- **Dataset entries**:
═══

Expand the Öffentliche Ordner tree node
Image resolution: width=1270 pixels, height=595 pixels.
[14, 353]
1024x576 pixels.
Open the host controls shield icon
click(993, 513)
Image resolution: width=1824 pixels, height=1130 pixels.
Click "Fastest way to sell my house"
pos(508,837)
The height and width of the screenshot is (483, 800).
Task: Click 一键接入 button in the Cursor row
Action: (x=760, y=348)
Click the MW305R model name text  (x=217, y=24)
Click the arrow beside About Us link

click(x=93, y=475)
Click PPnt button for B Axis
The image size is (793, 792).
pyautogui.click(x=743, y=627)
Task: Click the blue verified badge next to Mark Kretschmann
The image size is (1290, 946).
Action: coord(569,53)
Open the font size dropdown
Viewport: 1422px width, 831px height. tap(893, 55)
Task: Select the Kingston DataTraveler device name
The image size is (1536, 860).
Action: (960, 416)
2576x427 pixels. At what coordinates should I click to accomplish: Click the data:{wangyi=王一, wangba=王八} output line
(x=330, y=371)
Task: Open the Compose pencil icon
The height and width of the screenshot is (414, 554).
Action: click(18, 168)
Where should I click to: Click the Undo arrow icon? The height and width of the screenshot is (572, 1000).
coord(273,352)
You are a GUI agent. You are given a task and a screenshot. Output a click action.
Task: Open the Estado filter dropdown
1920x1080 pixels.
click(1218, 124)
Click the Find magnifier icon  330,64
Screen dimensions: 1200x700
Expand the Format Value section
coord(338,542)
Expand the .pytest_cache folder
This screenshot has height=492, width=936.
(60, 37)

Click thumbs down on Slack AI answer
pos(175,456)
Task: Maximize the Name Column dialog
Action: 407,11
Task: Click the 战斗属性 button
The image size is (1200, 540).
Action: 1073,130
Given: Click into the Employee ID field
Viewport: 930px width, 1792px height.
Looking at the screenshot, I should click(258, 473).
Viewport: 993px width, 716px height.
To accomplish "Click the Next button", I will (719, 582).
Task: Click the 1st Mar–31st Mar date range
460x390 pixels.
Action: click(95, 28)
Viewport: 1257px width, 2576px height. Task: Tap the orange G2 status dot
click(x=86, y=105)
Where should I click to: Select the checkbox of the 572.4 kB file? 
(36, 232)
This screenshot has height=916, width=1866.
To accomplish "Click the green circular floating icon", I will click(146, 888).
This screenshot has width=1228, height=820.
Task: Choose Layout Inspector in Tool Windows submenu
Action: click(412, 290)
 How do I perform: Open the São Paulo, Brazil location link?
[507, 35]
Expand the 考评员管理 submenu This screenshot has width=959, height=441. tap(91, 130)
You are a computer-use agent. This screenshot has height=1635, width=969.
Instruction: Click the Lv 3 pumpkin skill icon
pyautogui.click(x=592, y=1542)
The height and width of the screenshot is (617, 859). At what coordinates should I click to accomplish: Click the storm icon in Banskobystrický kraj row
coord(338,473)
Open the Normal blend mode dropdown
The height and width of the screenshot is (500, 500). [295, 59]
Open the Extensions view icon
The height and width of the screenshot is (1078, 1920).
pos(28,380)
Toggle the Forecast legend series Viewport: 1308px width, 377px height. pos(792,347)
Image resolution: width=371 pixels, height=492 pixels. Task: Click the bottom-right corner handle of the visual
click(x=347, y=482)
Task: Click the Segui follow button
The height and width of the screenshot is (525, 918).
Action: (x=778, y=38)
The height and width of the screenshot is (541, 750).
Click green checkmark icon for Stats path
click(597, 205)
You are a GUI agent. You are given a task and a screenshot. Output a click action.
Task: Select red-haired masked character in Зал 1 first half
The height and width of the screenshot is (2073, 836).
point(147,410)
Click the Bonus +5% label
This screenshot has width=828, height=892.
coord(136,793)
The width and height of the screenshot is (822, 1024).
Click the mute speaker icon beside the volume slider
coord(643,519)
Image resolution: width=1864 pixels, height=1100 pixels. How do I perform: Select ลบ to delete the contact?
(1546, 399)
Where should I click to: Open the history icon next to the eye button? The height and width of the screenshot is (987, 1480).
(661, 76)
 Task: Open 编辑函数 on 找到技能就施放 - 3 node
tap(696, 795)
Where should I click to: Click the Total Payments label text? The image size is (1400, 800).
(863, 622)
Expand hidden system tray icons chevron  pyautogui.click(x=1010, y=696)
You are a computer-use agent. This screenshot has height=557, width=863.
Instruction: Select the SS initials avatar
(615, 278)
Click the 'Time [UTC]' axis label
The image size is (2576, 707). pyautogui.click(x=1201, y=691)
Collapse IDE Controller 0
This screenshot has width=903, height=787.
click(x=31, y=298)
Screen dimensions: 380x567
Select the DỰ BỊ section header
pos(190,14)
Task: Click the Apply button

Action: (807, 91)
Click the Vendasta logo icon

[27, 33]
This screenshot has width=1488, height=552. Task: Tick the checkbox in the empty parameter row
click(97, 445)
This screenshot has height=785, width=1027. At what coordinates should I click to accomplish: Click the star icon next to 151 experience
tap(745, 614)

═══

- **Exercise**:
All entries are to be returned word for word.

- **Final answer**:
Expand the Öffentliche Ordner tree node
Image resolution: width=1270 pixels, height=595 pixels.
[14, 353]
1024x576 pixels.
Open the host controls shield icon
click(993, 513)
Image resolution: width=1824 pixels, height=1130 pixels.
Click "Fastest way to sell my house"
pos(508,837)
The height and width of the screenshot is (483, 800).
Task: Click 一键接入 button in the Cursor row
Action: (x=760, y=348)
Click the MW305R model name text  (x=217, y=24)
Click the arrow beside About Us link

click(x=93, y=475)
Click PPnt button for B Axis
The image size is (793, 792).
pyautogui.click(x=743, y=627)
Task: Click the blue verified badge next to Mark Kretschmann
The image size is (1290, 946).
Action: coord(569,53)
Open the font size dropdown
Viewport: 1422px width, 831px height. tap(893, 55)
Task: Select the Kingston DataTraveler device name
The image size is (1536, 860).
Action: (960, 416)
2576x427 pixels. At what coordinates should I click to accomplish: Click the data:{wangyi=王一, wangba=王八} output line
(x=330, y=371)
Task: Open the Compose pencil icon
The height and width of the screenshot is (414, 554).
Action: click(18, 168)
Where should I click to: Click the Undo arrow icon? The height and width of the screenshot is (572, 1000).
coord(273,352)
You are a GUI agent. You are given a task and a screenshot. Output a click action.
Task: Open the Estado filter dropdown
1920x1080 pixels.
click(1218, 124)
Click the Find magnifier icon  330,64
Screen dimensions: 1200x700
Expand the Format Value section
coord(338,542)
Expand the .pytest_cache folder
This screenshot has height=492, width=936.
(60, 37)

Click thumbs down on Slack AI answer
pos(175,456)
Task: Maximize the Name Column dialog
Action: 407,11
Task: Click the 战斗属性 button
The image size is (1200, 540).
Action: 1073,130
Given: Click into the Employee ID field
Viewport: 930px width, 1792px height.
Looking at the screenshot, I should click(258, 473).
Viewport: 993px width, 716px height.
To accomplish "Click the Next button", I will (719, 582).
Task: Click the 1st Mar–31st Mar date range
460x390 pixels.
Action: click(95, 28)
Viewport: 1257px width, 2576px height. Task: Tap the orange G2 status dot
click(x=86, y=105)
Where should I click to: Select the checkbox of the 572.4 kB file? 
(36, 232)
This screenshot has height=916, width=1866.
To accomplish "Click the green circular floating icon", I will click(146, 888).
This screenshot has width=1228, height=820.
Task: Choose Layout Inspector in Tool Windows submenu
Action: click(412, 290)
 How do I perform: Open the São Paulo, Brazil location link?
[507, 35]
Expand the 考评员管理 submenu This screenshot has width=959, height=441. tap(91, 130)
You are a computer-use agent. This screenshot has height=1635, width=969.
Instruction: Click the Lv 3 pumpkin skill icon
pyautogui.click(x=592, y=1542)
The height and width of the screenshot is (617, 859). At what coordinates should I click to accomplish: Click the storm icon in Banskobystrický kraj row
coord(338,473)
Open the Normal blend mode dropdown
The height and width of the screenshot is (500, 500). [295, 59]
Open the Extensions view icon
The height and width of the screenshot is (1078, 1920).
pos(28,380)
Toggle the Forecast legend series Viewport: 1308px width, 377px height. pos(792,347)
Image resolution: width=371 pixels, height=492 pixels. Task: Click the bottom-right corner handle of the visual
click(x=347, y=482)
Task: Click the Segui follow button
The height and width of the screenshot is (525, 918).
Action: (x=778, y=38)
The height and width of the screenshot is (541, 750).
Click green checkmark icon for Stats path
click(597, 205)
You are a GUI agent. You are given a task and a screenshot. Output a click action.
Task: Select red-haired masked character in Зал 1 first half
The height and width of the screenshot is (2073, 836).
point(147,410)
Click the Bonus +5% label
This screenshot has width=828, height=892.
coord(136,793)
The width and height of the screenshot is (822, 1024).
Click the mute speaker icon beside the volume slider
coord(643,519)
Image resolution: width=1864 pixels, height=1100 pixels. How do I perform: Select ลบ to delete the contact?
(1546, 399)
Where should I click to: Open the history icon next to the eye button? The height and width of the screenshot is (987, 1480).
(661, 76)
 Task: Open 编辑函数 on 找到技能就施放 - 3 node
tap(696, 795)
Where should I click to: Click the Total Payments label text? The image size is (1400, 800).
(863, 622)
Expand hidden system tray icons chevron  pyautogui.click(x=1010, y=696)
You are a computer-use agent. This screenshot has height=557, width=863.
Instruction: Select the SS initials avatar
(615, 278)
Click the 'Time [UTC]' axis label
The image size is (2576, 707). pyautogui.click(x=1201, y=691)
Collapse IDE Controller 0
This screenshot has width=903, height=787.
click(x=31, y=298)
Screen dimensions: 380x567
Select the DỰ BỊ section header
pos(190,14)
Task: Click the Apply button

Action: (807, 91)
Click the Vendasta logo icon

[27, 33]
This screenshot has width=1488, height=552. Task: Tick the checkbox in the empty parameter row
click(97, 445)
This screenshot has height=785, width=1027. At what coordinates should I click to accomplish: Click the star icon next to 151 experience
tap(745, 614)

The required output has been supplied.